_GIVEN PASSAGE:_
──────
Disabling SMB1 by default

David Mulder dmulder at suse.com
Tue Jun 20 12:18:03 UTC 2017


The negotiate always begins with an SMB1 negotiate, and indicates
whether SMB2+ is supported (this is called a multi-protocol negotiate).
So, it doesn't work that way. If you disable SMB1, then it starts with
SMB2+ negotiate. It doesn't 'fallback' to previous versions, it starts
at the lowest supported and moves up. That's how the protocol is defined.
So, enabling SMB3 by default will allow clients to negotiate up to SMB3
if supported, but will also continue to support older versions.

On 06/20/2017 06:01 AM, Andreas Hasenack via samba-technical wrote:
> On Mon, Jun 19, 2017 at 8:14 PM, Jeremy Allison <jra at samba.org> wrote:
>
>> On Tue, Jun 20, 2017 at 10:20:07AM +1200, Andrew Bartlett via
>> samba-technical wrote:
>>> On Mon, 2017-06-19 at 15:39 +0200, Stefan Metzmacher via samba-
>>> technical wrote:
>>>> Hi Andreas,
>>>>
>>>>> we recently had a bug filed against Ubuntu [1] requesting that we
>> disable
>>>>> the SMB1 protocol by default. That is part of a larger campaign [2]
>> to get
>>>>> rid of SMB1 entirely.
>>>>>
>>>>> Has there been any discussion among Samba developers to change the
>> default
>>>>> client and server min protocol level to SMB2? Would you consider
>> making
>>>>> such a change?
>>>> We're recently discussed changing 'client max protocol = SMB3' so
>>>> that smbclient and other utilities work against servers
>>>> with disabled SMB1 by default.
──────
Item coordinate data
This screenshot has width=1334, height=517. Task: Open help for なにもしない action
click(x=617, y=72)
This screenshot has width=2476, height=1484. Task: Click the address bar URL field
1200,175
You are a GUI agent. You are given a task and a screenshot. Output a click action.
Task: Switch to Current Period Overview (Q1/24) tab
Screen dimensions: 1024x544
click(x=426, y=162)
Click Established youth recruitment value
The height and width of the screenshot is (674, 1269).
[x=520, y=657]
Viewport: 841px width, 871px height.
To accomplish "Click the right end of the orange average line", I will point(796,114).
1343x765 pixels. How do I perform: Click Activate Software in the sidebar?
──────
_TASKS:_
A - In the SMB1 message, take the part that opens with the words containing "The negotiate always" and closes with "protocol is defined.", and write it out again with "lowest" swapped for "highest".
B - Answer these questions from the SMB1 message:
(i) On what date was the message from David Mulder sent?
(ii) What name does the message give to a negotiate that begins with SMB1 and indicates whether SMB2+ is supported?
(iii) Which setting had the developers recently discussed changing so that smbclient and other utilities work against servers with SMB1 disabled?
Rely only on the SMB1 message to answer.

_RESPONSES TO THE TASKS:_
A -
The negotiate always begins with an SMB1 negotiate, and indicates
whether SMB2+ is supported (this is called a multi-protocol negotiate).
So, it doesn't work that way. If you disable SMB1, then it starts with
SMB2+ negotiate. It doesn't 'fallback' to previous versions, it starts
at the highest supported and moves up. That's how the protocol is defined.

B -
(i) Tuesday, June 20, 2017.
(ii) A multi-protocol negotiate.
(iii) 'client max protocol = SMB3'.